Translated from German by Tess Lewis

On my scale of terrifying things, Splithead beats Baba Yaga, who lives in a hut perched on chicken legs.  This Russian witch is sometimes helpful and good, which can’t be said of Splithead.  “He doesn’t have a body”, my mother whispered to me …. “He’s invisible”…. “He’s just a huge floating head that hovers over people, and then he sucks them dry.  If they aren’t careful.”

… “Isn’t there anything, anything at all you can do to stop him?” I whisper.

“Of course, Mischka, of course,” my mother says.  “You have to see him.  If you can see him, then he has no power over you.”

When  Mischka’s family uproot themselves from St Petersburg  to Vienna, Splithead has a field day.  The Iron Curtain is still drawn to and so their dash to freedom comes with a heavy price.  There is no way back and they are effectively exiled from their family – apart from Mischka’s uncle who emigrates to America.  But as he is no longer on speaking terms with his mother, Mishka’s grandmother, who is now in Vienna with 7-year old Mischka and her parents. It’s complicated and becomes even more so when despite their fracturing marriage, Mischka’s parents have another daughter, who turns out to be autistic.

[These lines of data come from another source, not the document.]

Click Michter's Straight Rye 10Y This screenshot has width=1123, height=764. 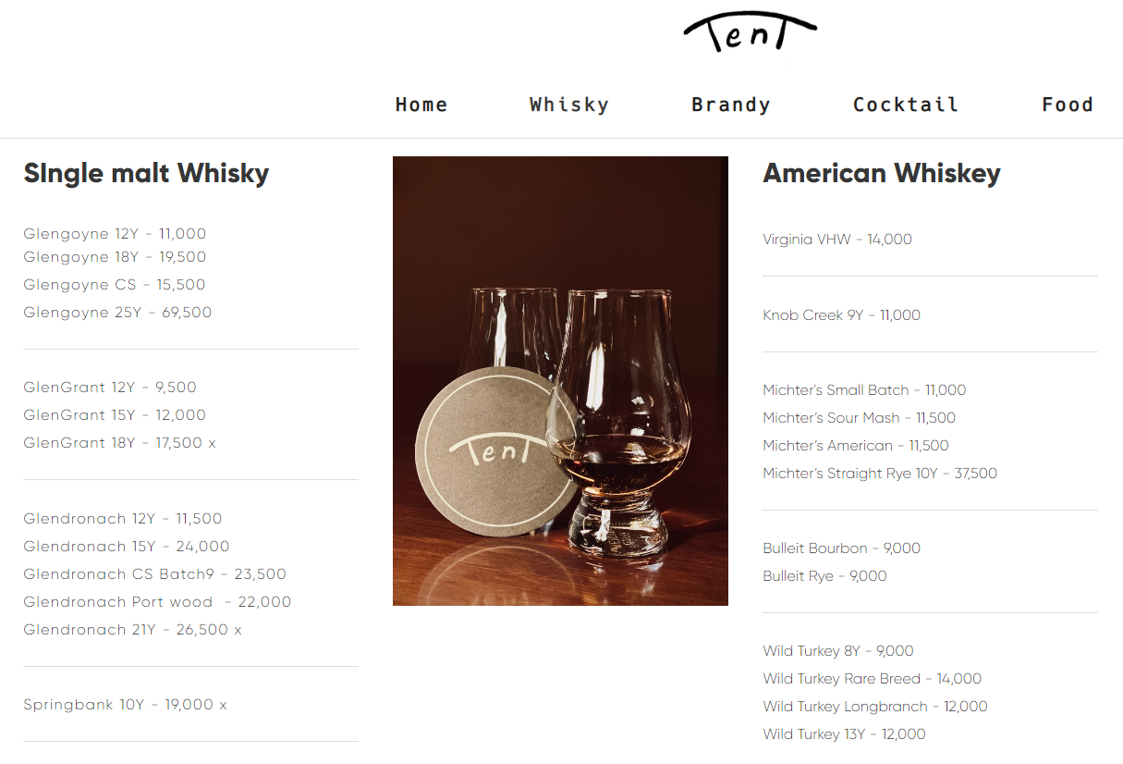(x=880, y=474)
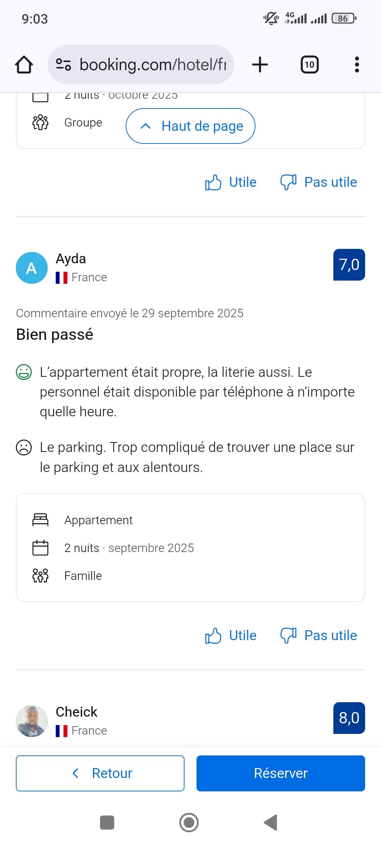Tap the booking.com URL address bar
Image resolution: width=381 pixels, height=846 pixels.
[x=152, y=65]
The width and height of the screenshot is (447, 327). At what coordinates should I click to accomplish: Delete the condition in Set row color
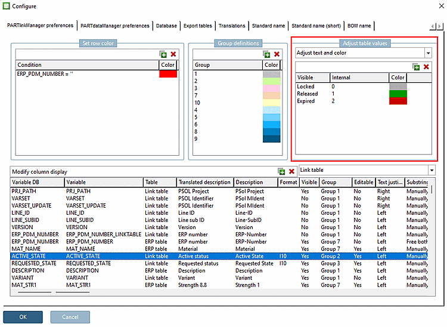pyautogui.click(x=173, y=54)
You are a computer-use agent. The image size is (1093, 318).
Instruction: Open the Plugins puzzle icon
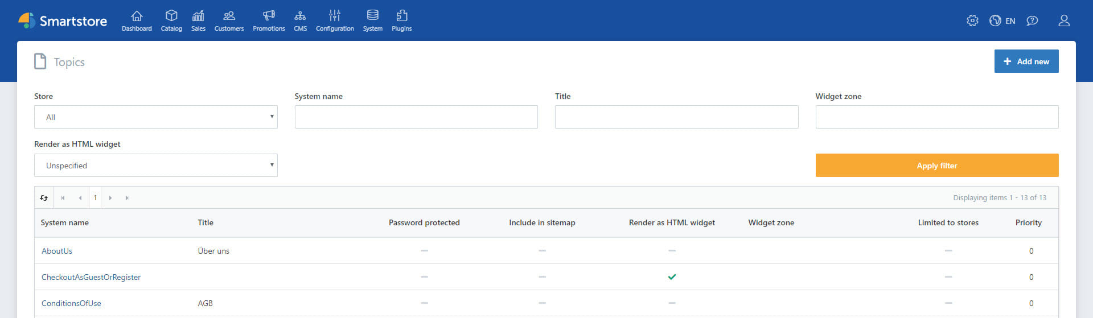click(x=401, y=16)
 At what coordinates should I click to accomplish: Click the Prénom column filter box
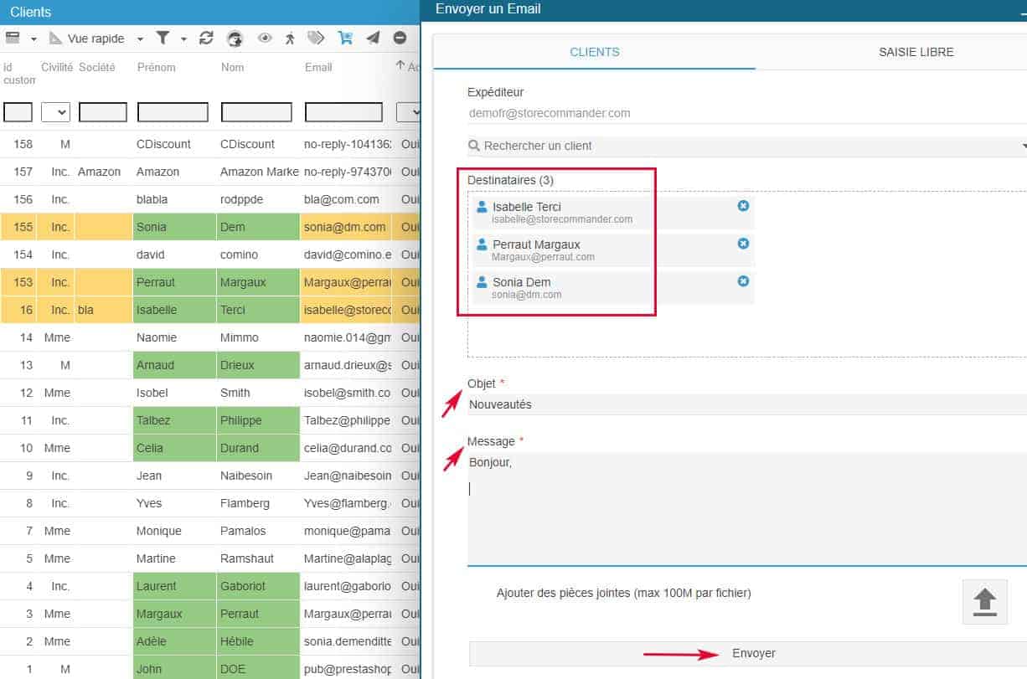[x=173, y=112]
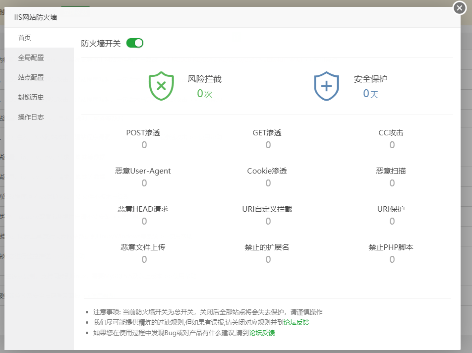Image resolution: width=472 pixels, height=353 pixels.
Task: View the 封锁历史 page
Action: click(x=31, y=97)
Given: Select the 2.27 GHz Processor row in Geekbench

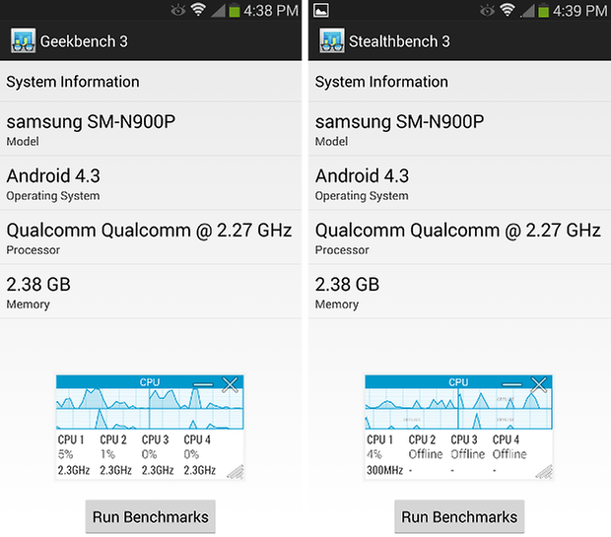Looking at the screenshot, I should coord(151,237).
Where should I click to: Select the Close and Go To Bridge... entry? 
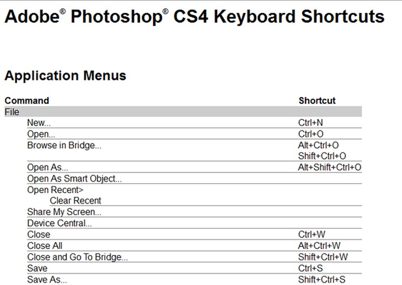point(78,257)
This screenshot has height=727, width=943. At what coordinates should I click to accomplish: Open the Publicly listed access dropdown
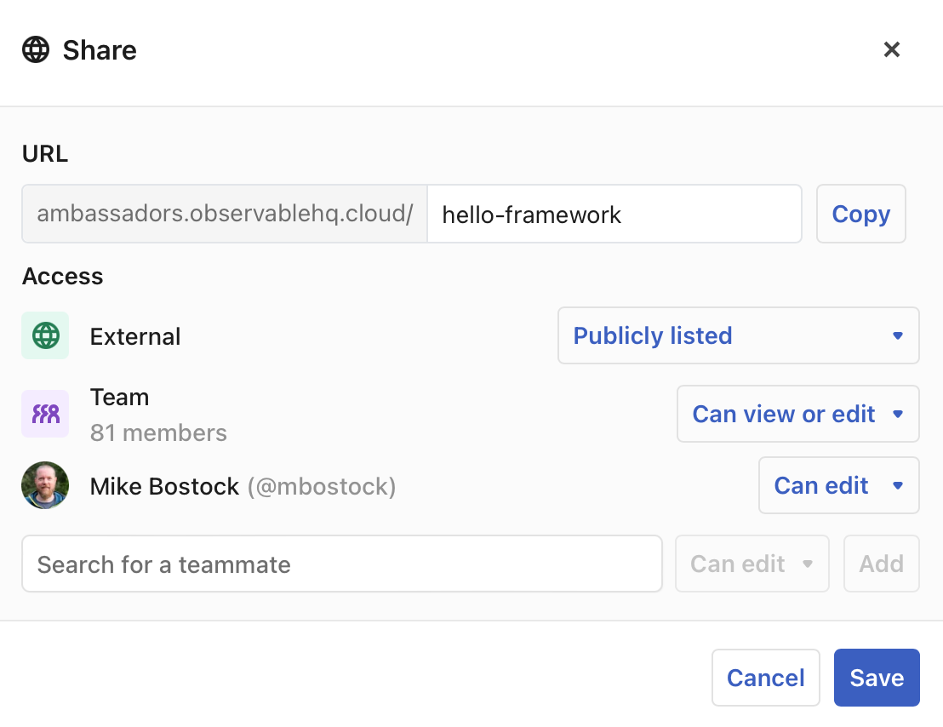pos(738,335)
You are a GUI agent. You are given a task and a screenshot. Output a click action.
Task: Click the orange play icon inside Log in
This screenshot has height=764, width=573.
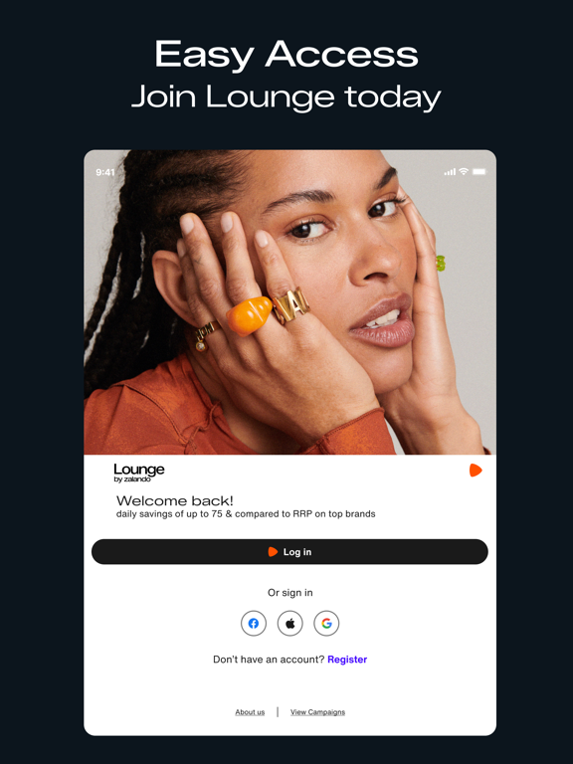point(273,551)
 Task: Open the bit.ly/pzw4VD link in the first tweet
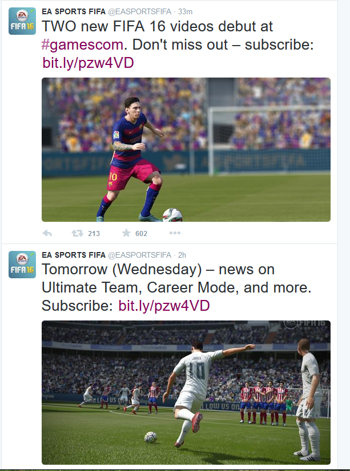tap(88, 63)
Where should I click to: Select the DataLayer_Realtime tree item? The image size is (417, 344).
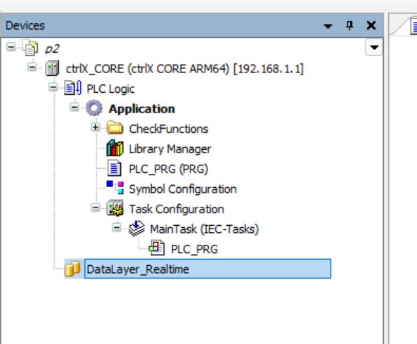tap(207, 269)

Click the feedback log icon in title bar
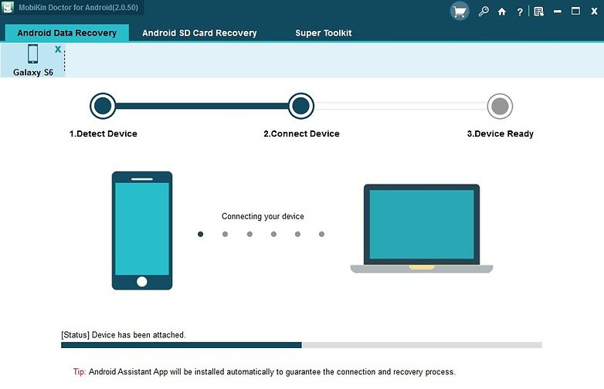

You can hear Mischka’s parents doubting the choices they have made and Splithead slurping up the tasty runny juices of that doubt.
7 year-old Mischka adapts quickly to the western lifestyle: she loves fruit yoghurt and is seduced by a new doll.   Her father finds occupational success but not happiness.  He misses core Russian values too much.   Anti-semitism still casts a shadow on Viennese society.   When the Iron Curtain does fall, he returns to Russia to die.  As she grows older, Mischa becomes both rebellious and keenly aware of her Russian roots.  This not knowing who she is or who she wants to be renders her adolescence a nightmare and so too her early adulthood. Following the end of her marriage, Mischka finally returns to Russia to face down Splithead ….

The novel is written predominately in Mischka’s 1st person narrative – given her age a non-omniscient voice.  The worlds of her parents and grandmother and sister remain closed to her.  To overcome this limited version of events, alternative viewpoints and experiences, both present and past,  are presented in 3rd person texts and the success of the novel hings on the reader’s acceptance of these passages.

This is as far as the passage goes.